Spotty Internet connectivity interfered with virtual visits, and sometimes sessions ran long and expired, cutting off important conversations. Some participants reported that they had to remind patients to not take telehealth appointments while doing other tasks, such as driving.

Certain populations required additional considerations, such as patients with vision or hearing impairments or those who needed interpreters.

Now, Telehealth Is the Norm

Despite the challenges, nurses agreed that telehealth is here to stay because of its many benefits, including:

  • Decreased wait times for appointments
  • Increased transmission protection for everyone, especially immunocompromised patients
  • Easier inclusion of referring physicians, the interprofessional care team, and families
  • Infrastructure to keep a practice running when a physician is out of the office
  • Convenience and flexibility to better fit patients’ schedules
  • Reduced travel time and costs
  • More convenient and comfortable option for patients with cancer, other illnesses, or disabilities
  • Fewer canceled appointments because of illness, weather, transportation, or other surprises
  • Ability to give patients second opinions without the barrier of travel

Nurses Need Support to Grow the Future of Telehealth

As practices permanently adopt telehealth, nurses highlighted several opportunities for national and institutional support.

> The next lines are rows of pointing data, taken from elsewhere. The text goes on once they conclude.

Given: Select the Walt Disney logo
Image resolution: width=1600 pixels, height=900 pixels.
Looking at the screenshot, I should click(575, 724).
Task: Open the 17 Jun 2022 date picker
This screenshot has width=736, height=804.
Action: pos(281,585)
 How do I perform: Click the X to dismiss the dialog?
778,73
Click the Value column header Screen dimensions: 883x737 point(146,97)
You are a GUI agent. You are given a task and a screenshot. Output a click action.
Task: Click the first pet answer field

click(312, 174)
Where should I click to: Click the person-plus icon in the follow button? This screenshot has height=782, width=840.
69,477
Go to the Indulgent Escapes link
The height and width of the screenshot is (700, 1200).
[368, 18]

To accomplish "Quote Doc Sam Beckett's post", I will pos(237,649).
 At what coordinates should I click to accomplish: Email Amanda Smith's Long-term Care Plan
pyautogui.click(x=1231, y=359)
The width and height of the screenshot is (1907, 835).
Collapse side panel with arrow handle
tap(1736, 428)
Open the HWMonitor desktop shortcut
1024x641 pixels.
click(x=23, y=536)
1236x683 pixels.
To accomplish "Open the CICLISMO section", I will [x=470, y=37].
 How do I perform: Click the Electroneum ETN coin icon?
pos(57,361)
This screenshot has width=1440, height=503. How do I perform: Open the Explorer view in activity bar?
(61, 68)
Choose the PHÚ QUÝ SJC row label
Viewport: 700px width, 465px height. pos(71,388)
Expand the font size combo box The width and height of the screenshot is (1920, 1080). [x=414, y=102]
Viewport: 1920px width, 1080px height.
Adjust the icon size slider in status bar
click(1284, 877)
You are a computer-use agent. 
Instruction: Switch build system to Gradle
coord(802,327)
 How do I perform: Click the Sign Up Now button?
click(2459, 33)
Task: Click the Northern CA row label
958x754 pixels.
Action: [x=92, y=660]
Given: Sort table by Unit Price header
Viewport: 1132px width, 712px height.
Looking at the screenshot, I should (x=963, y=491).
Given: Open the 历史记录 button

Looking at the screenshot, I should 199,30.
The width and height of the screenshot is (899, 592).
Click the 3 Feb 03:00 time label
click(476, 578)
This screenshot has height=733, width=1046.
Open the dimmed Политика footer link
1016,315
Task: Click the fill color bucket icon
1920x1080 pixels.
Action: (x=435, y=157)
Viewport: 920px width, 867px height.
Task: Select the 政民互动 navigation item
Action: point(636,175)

Legislators, legal teams, and payers must clarify which providers can practice which telehealth services, specifically in which locations and situations—and whether they can be paid for those services. For example, an advanced practice nurse in one state might not be legally permitted to provide telehealth care to a patient living just over the state line. Participants also experienced billing discrepancies, such as the same consultation being billable by video but not phone.

Nurses suggested developing virtual medicine kits to help patients submit their own medical data (e.g., otoscope equipped with video, stethoscope hooked up to a microphone, tongue depressor). Similarly, personal devices such as smart watches could be used more widely to track health data, such as heart rate and rhythm and oxygen saturation.

As telehealth evolves, participants said they will develop and share best practices, such as ideal schedules for preappointment work and block schedule templates for hybrid in-person and virtual visits.